First, aspiring pianists face the challenge of choosing appropriate repertoire that will advance their development and maintain their intrinsic motivation. Several factors call for consideration here, including the pianist's personal preferences and prior repertoire, their current technical and artistic needs, and their individual physiological constraints. While the two first of these are usually found fairly easily, systematic ways of assessing physiological predispositions and understanding their impact on optimal repertoire choice remain to be established. Watanabe and Takeda's article adopts the "Four-Stance Theory" from sports science to identify systematic relationships between pianist's bodily center of gravity and their relative preference for what they label as "tempo-driven" composers like Johann Sebastian Bach and Frédéric Chopin versus "momentum-driven" composers like Ludwig van Beethoven and Robert Schumann. In their two commentaries, Passarotto and Cinelyte raise critical issues regarding measurements of biomechanics in pianists, the dichotomization of composers into two types, and the hypothesized mechanisms underlying the relationship between the two.

Second, innovative motion capture measurements collected by Câmara, Sioros, Nymoen, Haugen, and Danielsen show that guitarists adopt distinct performance practices when prompted to play an offbeat accompaniment with a "laid-back", "on-the-beat", or "pushed" feel. Specifically, they manipulate the velocity and duration of their guitar strokes to achieve measurable acoustic differences in attack duration. Senn argues that this new work may reinvigorate the empirical testing of ethnomusicologist Charles Keil's (possibly underappreciated) theory that music owes its appeal to "participatory discrepancies" in micro-timing. Maybe Keil picked up on the fact that music draws its emotional powers not merely from displacing sounds, but also from timbrally altering them?

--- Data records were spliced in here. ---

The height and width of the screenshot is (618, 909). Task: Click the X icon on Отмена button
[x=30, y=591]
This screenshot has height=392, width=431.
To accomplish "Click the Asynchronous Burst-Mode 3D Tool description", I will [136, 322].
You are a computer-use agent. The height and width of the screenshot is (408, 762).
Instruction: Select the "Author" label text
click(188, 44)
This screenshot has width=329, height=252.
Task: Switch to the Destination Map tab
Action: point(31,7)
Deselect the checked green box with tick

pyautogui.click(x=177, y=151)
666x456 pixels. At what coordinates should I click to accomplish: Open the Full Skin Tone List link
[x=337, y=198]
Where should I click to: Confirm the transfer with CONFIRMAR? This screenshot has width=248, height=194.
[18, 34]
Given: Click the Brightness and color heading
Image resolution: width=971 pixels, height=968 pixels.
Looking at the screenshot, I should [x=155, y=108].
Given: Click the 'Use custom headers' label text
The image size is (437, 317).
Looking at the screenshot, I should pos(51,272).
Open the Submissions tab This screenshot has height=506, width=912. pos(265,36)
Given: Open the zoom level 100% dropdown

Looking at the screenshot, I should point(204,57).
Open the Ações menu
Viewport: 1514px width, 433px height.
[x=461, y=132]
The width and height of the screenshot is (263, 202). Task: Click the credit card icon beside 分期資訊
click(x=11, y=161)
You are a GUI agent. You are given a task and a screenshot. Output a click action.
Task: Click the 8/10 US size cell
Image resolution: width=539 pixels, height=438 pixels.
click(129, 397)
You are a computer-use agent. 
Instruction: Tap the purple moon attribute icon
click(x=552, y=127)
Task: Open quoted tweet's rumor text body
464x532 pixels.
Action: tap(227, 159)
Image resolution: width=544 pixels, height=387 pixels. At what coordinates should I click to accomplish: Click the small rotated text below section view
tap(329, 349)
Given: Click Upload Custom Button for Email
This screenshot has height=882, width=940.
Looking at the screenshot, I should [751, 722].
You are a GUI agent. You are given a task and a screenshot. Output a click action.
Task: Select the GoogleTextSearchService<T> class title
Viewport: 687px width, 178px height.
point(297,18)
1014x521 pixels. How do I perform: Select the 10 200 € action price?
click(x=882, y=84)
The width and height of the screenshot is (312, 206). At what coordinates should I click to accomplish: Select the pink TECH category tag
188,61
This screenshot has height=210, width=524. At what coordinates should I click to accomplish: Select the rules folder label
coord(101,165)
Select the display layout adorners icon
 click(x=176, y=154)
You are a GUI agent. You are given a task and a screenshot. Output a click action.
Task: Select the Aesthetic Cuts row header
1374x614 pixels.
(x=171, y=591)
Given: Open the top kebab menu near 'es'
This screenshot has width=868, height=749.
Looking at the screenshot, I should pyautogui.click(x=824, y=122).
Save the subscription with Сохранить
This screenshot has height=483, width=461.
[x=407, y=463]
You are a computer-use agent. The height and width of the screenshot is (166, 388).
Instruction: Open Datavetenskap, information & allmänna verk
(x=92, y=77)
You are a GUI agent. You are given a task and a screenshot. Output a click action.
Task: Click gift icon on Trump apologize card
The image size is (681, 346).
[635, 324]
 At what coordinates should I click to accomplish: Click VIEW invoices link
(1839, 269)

Third, like the first target article, Huovinen and Rinne report an empirical study with expert pianists. Their participants were shown piano scores for 500ms at a time and asked to freely describe what they saw and guess the musical style that the musical notation represented. In about half of the trials, stylistic period or composer name was correctly identified. Shorter latency for correct responses is interpreted as suggestive of rapid, intuitive processing. In her commentary, Halpern praises the authors' mixed-methods approach and outlines several empirical research directions for future studies on the roles of motor imagery, metacognition, and expertise in speeded note reading.

Fourth, the study by Faraco demonstrates that perceptions of structure in very complex musical styles, such as freely improvised music, can be very similar across participants, even if the context information given differs. This similarity in structural perception might be one of the reasons why listeners are able to communicate their understanding of even seemingly chaotic music in a meaningful way. In his commentary Norgaard suggests that Pressing's "interrupt generator" (1988) might be a core mechanism that underlies the creation of segmentation in performers but also their perception by audiences. Norgaard also suggests to make use of techniques from music information retrieval for modelling the musical as well as the perceptual data further.

Finally, with their data report on a corpus of piano music from the long 19th century, Hentschel, Rammos, Moss, Neuwirth, and Rohrmeier follow the lead of Bell and Albrecht's (2023) "Mysterium Corpus" of Alexander Scriabin's solo piano works, which was recently published in this journal's Vol. 17(2). Both admirable encoding projects set out to make repertoire from the hitherto underrepresented High- and Late-Romantic Eras available for empirical music researchers. To this end, Hentschel and colleagues present a state-of-the-art corpus of piano music by Ludwig van Beethoven, Frédéric Chopin, Claude Debussy, Antonín Dvořák, Edvard Grieg, Franz Liszt, Nikolai Medtner, Robert Schumann, and Pyotr Tchaikovsky. In particular, meticulous efforts to retain their full revision history (via a semi-automated, GitHub-based workflow) sets a pioneering standard for future musical corpus research.